Fundamentals are starting to matter
On Monday, Tilson will host the second Kase Learning Shorting Conference, where some of the top short-seller will present their bear cases for certain stocks. Yahoo Finance is the exclusive broadcast partner of the event.
"I think we've gone from an almost impossibly difficult environment , just a complacent bull market, almost for the last ten years to now the fundamentals are starting to matter. Investors are discovering the risk side of the risk-reward equation. And it's become, at least, a tolerable market for shorting."
4. I just finished reading (listening to) John Carreyrou's book about Theranos, Bad Blood: Secrets and Lies in a Silicon Valley Startup, which has been selected as one of the best books of the year by NPR, the New York Times Book Review, Time, the Wall Street Journal, and the Washington Post. It's shocking to me how obvious scams like this can go on and on and on – this one for nearly a decade. A good lesson for short sellers... Here's the summary:
The full inside story of the breathtaking rise and shocking collapse of Theranos, the multibillion-dollar biotech startup, by the prize-winning journalist who first broke the story and pursued it to the end, despite pressure from its charismatic CEO and threats by her lawyers.
In 2014, Theranos founder and CEO Elizabeth Holmes was widely seen as the female Steve Jobs: a brilliant Stanford dropout whose startup "unicorn" promised to revolutionize the medical industry with a machine that would make blood testing significantly faster and easier. Backed by investors such as Larry Ellison and Tim Draper, Theranos sold shares in a fundraising round that valued the company at more than $9 billion, putting Holmes's worth at an estimated $4.7 billion. There was just one problem: The technology didn't work.
A riveting story of the biggest corporate fraud since Enron, a tale of ambition and hubris set amid the bold promises of Silicon Valley.
5. Speaking of scams, I'm really enjoying this podcast, The Dream, that does an excellent job of exposing the scummy world of multi-level marketers. 10 of the 12 episodes are now available on every podcast app. Here's an article about it in Vanity Fair: This Podcast Can't Legally Tell You Amway Is a Pyramid Scheme. Excerpt:
Marie and her producer had, like many people, noticed her Facebook feed filling up with friends from high school selling leggings, or makeup, or handbags, asking their friends to buy them and sign up as salesmen themselves. They're all participating in multi-level marketing (MLM) schemes, which anyone involved will tell you are not a pyramid scheme, because pyramid schemes are illegal.

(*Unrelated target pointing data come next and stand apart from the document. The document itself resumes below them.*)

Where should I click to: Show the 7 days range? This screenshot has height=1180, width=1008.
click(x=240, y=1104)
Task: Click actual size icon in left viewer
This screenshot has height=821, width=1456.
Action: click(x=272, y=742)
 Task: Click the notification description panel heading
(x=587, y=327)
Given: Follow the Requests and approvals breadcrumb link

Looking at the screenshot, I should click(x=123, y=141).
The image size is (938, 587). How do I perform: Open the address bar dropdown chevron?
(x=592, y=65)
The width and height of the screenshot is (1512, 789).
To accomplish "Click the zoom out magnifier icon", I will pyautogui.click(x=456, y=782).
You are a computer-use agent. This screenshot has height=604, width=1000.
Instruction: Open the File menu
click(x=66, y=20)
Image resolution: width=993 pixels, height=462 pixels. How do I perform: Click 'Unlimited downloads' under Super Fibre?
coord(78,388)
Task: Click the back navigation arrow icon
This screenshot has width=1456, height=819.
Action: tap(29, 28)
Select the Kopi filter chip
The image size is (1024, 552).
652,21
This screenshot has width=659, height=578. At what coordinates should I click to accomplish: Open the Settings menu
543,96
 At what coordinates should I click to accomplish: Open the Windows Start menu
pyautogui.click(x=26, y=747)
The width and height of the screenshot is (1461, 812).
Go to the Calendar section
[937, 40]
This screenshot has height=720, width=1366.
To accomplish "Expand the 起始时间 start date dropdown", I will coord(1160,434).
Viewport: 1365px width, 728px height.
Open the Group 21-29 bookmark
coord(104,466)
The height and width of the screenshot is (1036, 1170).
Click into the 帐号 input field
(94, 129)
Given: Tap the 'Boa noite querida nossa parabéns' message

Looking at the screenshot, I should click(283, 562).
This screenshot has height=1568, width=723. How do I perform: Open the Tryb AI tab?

"That doesn't mean it's not one," Marie, a veteran of This American Life, said in a recent phone call. "That means it hasn't been prosecuted."
There's a lot of red tape in reporting on MLMs, and as Marie says in the debut episode, "The subjects of our investigation are highly litigious." But after months of reporting and signing up for one MLM, which sells makeup, Marie remains passionate in her belief that virtually all MLMs—including Amway, source of the DeVos family fortune—are . . . well, let's not call them scams, exactly. "I don't want to say that everyone involved is a scammer or a con man or whatever, but I would say that the business model is unsustainable in the regular marketplace," Marie said. "Legitimate companies don't work this way for a reason."
And the victims of MLMs—that is, the people who pay high buy-in fees but never recoup their investment—are usually women.